Only the lines from the one bearing "Instruction: Visit the" through the end of the listing belong in your response, restated word for word and without pictures.
* * * *
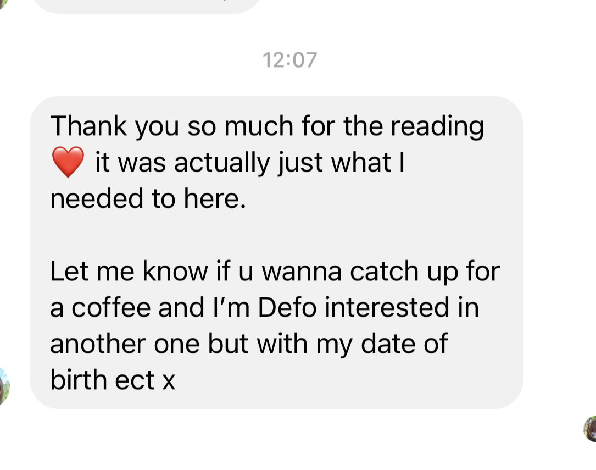Viewport: 596px width, 470px height.
Task: Click the red heart emoji in message
Action: (68, 163)
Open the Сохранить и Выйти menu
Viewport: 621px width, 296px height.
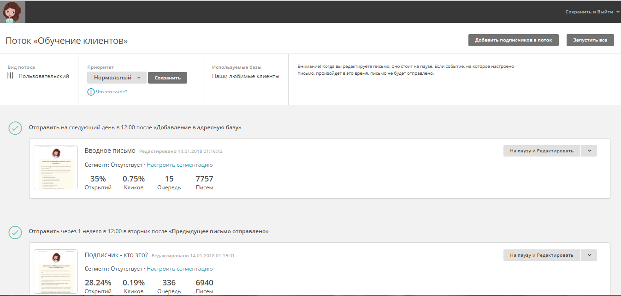(592, 12)

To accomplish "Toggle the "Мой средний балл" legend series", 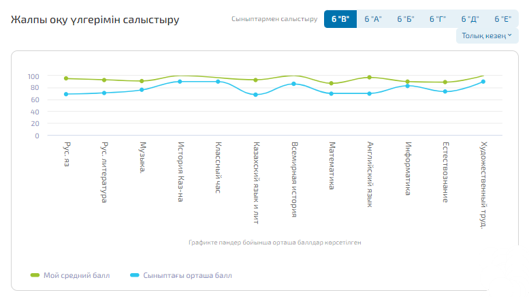I will [76, 275].
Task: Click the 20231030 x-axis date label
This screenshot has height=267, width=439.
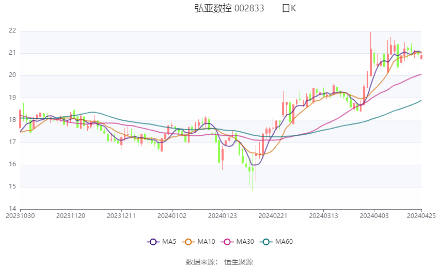Action: coord(21,216)
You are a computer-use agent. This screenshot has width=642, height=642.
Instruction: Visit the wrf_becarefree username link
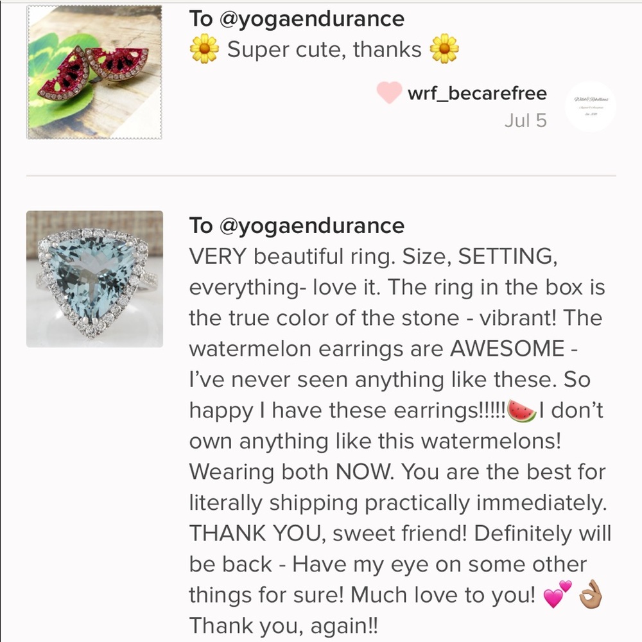coord(477,93)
* * * *
### Exercise output
Instruction: Visit the wrf_becarefree username link
coord(477,93)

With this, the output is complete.